_Given exercise_:
Give the following entries as a Markdown table with the columns Row and Line, numbering each line in Row and leaving out blank lines. Begin at the line that contains "The image size is (550, 446)." and stop after the line that contains "tap(711, 385)".

_Entries shown_:
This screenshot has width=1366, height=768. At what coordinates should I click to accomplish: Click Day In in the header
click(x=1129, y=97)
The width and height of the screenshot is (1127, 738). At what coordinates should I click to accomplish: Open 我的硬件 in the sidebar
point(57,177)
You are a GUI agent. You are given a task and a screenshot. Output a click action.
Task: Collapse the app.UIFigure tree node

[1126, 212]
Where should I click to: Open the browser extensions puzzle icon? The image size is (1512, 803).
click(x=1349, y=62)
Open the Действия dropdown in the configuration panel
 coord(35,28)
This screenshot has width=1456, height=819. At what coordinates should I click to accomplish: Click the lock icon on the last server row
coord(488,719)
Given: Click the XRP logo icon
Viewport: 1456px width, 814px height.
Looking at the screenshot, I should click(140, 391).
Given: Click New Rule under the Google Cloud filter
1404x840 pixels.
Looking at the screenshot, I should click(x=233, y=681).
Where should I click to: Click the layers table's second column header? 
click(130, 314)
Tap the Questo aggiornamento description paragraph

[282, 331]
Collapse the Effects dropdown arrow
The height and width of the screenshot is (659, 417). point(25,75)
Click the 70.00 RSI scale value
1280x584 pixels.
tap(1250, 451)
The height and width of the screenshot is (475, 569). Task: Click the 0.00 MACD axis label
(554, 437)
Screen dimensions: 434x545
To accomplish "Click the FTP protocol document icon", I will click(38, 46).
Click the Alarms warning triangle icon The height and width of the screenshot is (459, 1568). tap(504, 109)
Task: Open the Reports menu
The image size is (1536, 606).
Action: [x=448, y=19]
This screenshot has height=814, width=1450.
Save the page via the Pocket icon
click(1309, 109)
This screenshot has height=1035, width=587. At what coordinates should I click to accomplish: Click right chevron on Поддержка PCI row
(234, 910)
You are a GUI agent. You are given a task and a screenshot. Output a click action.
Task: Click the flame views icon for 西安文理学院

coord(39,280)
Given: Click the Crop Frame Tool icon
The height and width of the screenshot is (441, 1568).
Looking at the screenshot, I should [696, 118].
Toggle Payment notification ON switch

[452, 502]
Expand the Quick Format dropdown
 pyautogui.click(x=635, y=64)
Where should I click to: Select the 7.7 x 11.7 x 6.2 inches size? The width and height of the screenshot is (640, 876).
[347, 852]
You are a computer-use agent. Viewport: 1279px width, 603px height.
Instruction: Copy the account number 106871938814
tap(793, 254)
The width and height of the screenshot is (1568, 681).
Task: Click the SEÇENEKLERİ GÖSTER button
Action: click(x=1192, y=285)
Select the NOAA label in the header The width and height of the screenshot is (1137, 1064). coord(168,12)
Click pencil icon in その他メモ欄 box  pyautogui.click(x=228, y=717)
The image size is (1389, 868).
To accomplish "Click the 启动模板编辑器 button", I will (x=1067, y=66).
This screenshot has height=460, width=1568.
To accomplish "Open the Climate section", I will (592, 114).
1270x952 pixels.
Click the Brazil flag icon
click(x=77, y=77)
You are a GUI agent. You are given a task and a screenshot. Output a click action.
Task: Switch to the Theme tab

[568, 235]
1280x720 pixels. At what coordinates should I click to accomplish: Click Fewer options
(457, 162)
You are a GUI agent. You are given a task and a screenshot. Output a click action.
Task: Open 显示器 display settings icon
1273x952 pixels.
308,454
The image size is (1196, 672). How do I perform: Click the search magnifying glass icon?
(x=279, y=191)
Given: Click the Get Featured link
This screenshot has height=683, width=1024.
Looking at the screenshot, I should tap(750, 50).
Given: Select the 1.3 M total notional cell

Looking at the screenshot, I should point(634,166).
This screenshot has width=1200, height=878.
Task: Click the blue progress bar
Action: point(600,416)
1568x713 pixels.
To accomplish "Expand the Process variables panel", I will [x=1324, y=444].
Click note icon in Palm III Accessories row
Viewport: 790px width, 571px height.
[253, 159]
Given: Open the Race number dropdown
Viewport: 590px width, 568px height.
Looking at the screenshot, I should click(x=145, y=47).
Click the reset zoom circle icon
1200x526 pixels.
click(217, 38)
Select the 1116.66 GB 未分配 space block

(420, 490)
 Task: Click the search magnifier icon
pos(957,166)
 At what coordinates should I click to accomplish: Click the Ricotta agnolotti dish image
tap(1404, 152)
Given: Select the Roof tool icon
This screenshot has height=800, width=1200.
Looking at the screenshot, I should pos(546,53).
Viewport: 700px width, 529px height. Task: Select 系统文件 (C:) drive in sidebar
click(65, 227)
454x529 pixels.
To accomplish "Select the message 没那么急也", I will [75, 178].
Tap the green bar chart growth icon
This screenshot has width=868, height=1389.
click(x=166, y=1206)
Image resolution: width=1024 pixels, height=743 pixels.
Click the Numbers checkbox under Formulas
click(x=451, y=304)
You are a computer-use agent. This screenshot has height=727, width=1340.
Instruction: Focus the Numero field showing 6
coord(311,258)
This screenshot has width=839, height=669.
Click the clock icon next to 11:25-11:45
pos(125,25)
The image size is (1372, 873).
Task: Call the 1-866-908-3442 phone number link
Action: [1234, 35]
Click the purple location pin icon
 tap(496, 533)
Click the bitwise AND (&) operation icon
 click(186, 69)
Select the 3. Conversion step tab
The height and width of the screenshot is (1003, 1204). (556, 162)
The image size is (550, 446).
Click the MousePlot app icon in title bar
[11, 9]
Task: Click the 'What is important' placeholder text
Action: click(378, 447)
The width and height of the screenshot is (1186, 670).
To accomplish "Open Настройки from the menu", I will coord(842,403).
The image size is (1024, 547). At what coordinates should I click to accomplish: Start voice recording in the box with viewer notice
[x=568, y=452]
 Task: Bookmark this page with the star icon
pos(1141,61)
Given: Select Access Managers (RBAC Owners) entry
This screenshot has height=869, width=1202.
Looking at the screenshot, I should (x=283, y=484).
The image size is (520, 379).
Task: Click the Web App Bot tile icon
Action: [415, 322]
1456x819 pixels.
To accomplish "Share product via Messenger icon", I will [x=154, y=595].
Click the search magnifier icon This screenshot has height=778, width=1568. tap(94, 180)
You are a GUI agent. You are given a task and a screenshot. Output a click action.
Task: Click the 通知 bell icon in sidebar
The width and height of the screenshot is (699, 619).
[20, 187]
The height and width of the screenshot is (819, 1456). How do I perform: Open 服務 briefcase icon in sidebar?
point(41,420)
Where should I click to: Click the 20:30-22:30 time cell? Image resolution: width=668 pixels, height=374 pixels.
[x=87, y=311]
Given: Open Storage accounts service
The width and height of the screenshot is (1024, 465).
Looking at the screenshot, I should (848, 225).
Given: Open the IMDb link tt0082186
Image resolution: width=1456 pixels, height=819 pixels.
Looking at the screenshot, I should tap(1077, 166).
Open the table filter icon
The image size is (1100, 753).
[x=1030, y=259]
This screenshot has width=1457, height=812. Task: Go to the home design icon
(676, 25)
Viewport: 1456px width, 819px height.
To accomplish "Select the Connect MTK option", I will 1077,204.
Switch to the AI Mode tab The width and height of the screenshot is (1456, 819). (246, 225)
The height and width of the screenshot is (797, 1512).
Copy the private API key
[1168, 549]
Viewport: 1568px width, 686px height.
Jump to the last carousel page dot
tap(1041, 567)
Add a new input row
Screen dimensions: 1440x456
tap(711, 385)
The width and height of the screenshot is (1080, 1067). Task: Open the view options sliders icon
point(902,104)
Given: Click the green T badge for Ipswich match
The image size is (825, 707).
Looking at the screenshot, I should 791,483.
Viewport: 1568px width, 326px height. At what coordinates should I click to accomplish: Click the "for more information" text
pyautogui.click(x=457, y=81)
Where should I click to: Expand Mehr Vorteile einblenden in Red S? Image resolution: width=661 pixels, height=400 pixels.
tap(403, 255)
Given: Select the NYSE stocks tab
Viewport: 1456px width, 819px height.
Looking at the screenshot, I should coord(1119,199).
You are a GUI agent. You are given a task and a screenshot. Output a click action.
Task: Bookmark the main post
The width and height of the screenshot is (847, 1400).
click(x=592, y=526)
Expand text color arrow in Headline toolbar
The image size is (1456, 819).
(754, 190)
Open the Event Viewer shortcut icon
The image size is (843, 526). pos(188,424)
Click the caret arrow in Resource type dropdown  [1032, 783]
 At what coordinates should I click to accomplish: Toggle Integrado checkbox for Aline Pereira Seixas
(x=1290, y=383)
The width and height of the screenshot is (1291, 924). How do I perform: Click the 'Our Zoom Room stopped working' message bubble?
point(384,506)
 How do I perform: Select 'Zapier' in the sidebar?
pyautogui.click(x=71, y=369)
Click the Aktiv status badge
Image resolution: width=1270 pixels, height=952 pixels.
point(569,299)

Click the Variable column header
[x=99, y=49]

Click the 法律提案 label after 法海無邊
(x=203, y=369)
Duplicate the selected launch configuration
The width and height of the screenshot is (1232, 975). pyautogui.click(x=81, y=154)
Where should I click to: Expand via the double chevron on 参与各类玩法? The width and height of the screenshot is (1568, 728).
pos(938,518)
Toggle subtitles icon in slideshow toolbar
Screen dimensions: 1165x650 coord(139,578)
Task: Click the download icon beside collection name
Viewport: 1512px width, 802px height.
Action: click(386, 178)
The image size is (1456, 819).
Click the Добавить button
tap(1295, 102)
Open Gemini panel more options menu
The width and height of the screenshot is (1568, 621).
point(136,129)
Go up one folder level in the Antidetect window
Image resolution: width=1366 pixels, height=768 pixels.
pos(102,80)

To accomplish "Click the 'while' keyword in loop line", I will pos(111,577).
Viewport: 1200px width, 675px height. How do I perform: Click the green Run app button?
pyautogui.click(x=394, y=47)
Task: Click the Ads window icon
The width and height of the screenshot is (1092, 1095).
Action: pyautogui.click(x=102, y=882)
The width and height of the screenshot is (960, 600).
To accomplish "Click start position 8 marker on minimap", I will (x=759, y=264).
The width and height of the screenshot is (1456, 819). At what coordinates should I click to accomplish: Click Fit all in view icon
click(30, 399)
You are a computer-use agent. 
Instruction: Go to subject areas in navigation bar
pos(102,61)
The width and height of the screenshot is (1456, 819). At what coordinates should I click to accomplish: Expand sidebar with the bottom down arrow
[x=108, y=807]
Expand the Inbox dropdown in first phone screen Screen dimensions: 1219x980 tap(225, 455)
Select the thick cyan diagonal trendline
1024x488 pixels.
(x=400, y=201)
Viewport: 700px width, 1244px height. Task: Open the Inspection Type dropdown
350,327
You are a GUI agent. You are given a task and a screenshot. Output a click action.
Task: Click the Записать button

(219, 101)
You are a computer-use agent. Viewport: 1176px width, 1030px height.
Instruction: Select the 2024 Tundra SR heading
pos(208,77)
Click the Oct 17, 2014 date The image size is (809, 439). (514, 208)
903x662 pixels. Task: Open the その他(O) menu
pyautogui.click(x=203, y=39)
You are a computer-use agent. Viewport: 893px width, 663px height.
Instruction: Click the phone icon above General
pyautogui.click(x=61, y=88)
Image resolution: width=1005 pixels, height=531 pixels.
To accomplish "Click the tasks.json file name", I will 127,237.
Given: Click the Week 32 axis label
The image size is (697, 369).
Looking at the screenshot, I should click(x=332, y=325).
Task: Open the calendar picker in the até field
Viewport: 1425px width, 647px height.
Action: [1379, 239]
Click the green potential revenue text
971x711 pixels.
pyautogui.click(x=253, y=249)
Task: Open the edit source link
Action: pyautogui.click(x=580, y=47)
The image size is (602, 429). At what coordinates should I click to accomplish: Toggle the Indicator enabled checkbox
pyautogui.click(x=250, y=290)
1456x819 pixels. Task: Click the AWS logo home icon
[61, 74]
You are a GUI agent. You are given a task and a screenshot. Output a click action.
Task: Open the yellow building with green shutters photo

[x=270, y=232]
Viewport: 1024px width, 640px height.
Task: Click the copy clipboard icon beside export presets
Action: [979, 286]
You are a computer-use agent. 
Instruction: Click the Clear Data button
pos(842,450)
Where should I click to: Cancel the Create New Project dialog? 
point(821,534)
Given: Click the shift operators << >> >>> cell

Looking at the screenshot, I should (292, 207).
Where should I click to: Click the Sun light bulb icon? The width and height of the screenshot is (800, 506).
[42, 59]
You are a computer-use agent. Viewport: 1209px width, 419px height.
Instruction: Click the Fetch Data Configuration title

_Exercise solution_:
| Row | Line |
|---|---|
| 1 | The image size is (550, 446). |
| 2 | Click the MousePlot app icon in title bar |
| 3 | [11, 9] |
| 4 | Task: Click the 'What is important' placeholder text |
| 5 | Action: click(378, 447) |
| 6 | The width and height of the screenshot is (1186, 670). |
| 7 | To accomplish "Open Настройки from the menu", I will coord(842,403). |
| 8 | The image size is (1024, 547). At what coordinates should I click to accomplish: Start voice recording in the box with viewer notice |
| 9 | [x=568, y=452] |
| 10 |  Task: Bookmark this page with the star icon |
| 11 | pos(1141,61) |
| 12 | Given: Select Access Managers (RBAC Owners) entry |
| 13 | This screenshot has height=869, width=1202. |
| 14 | Looking at the screenshot, I should (x=283, y=484). |
| 15 | The image size is (520, 379). |
| 16 | Task: Click the Web App Bot tile icon |
| 17 | Action: [415, 322] |
| 18 | 1456x819 pixels. |
| 19 | To accomplish "Share product via Messenger icon", I will [x=154, y=595]. |
| 20 | Click the search magnifier icon This screenshot has height=778, width=1568. tap(94, 180) |
| 21 | You are a GUI agent. You are given a task and a screenshot. Output a click action. |
| 22 | Task: Click the 通知 bell icon in sidebar |
| 23 | The width and height of the screenshot is (699, 619). |
| 24 | [20, 187] |
| 25 | The height and width of the screenshot is (819, 1456). How do I perform: Open 服務 briefcase icon in sidebar? |
| 26 | point(41,420) |
| 27 | Where should I click to: Click the 20:30-22:30 time cell? Image resolution: width=668 pixels, height=374 pixels. |
| 28 | [x=87, y=311] |
| 29 | Given: Open Storage accounts service |
| 30 | The width and height of the screenshot is (1024, 465). |
| 31 | Looking at the screenshot, I should (848, 225). |
| 32 | Given: Open the IMDb link tt0082186 |
| 33 | Image resolution: width=1456 pixels, height=819 pixels. |
| 34 | Looking at the screenshot, I should tap(1077, 166). |
| 35 | Open the table filter icon |
| 36 | The image size is (1100, 753). |
| 37 | [x=1030, y=259] |
| 38 | This screenshot has width=1457, height=812. Task: Go to the home design icon |
| 39 | (676, 25) |
| 40 | Viewport: 1456px width, 819px height. |
| 41 | To accomplish "Select the Connect MTK option", I will 1077,204. |
| 42 | Switch to the AI Mode tab The width and height of the screenshot is (1456, 819). (246, 225) |
| 43 | The height and width of the screenshot is (797, 1512). |
| 44 | Copy the private API key |
| 45 | [1168, 549] |
| 46 | Viewport: 1568px width, 686px height. |
| 47 | Jump to the last carousel page dot |
| 48 | tap(1041, 567) |
| 49 | Add a new input row |
| 50 | Screen dimensions: 1440x456 |
| 51 | tap(711, 385) |